| Assigned task |
Output every entry below exactly, without its pictures.

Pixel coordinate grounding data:
......

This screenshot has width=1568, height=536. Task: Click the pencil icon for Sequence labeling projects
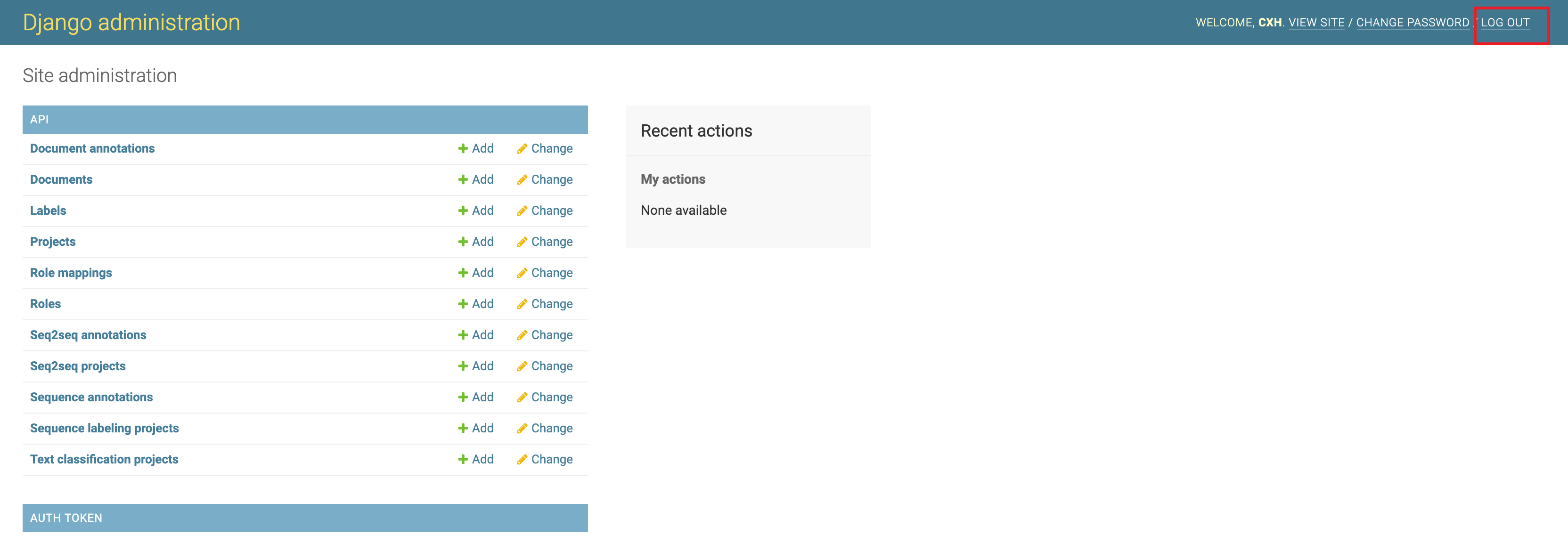click(522, 428)
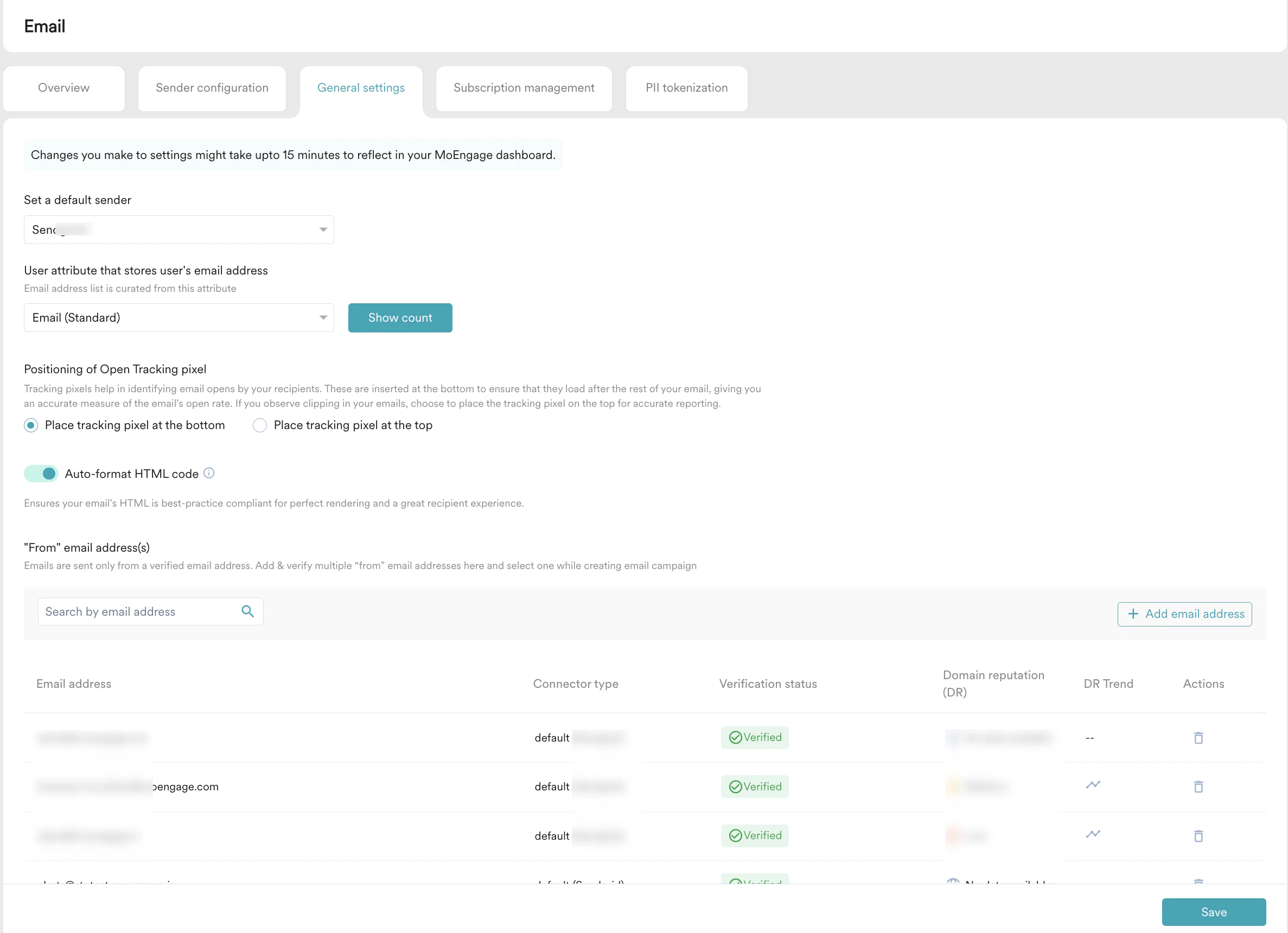Click Verified badge in the first row
This screenshot has width=1288, height=933.
click(x=755, y=737)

......

| Problem solution |
This screenshot has width=1568, height=536. Task: Click the pencil icon for Sequence labeling projects
click(522, 428)
Click Verified badge in the first row
This screenshot has width=1288, height=933.
click(x=755, y=737)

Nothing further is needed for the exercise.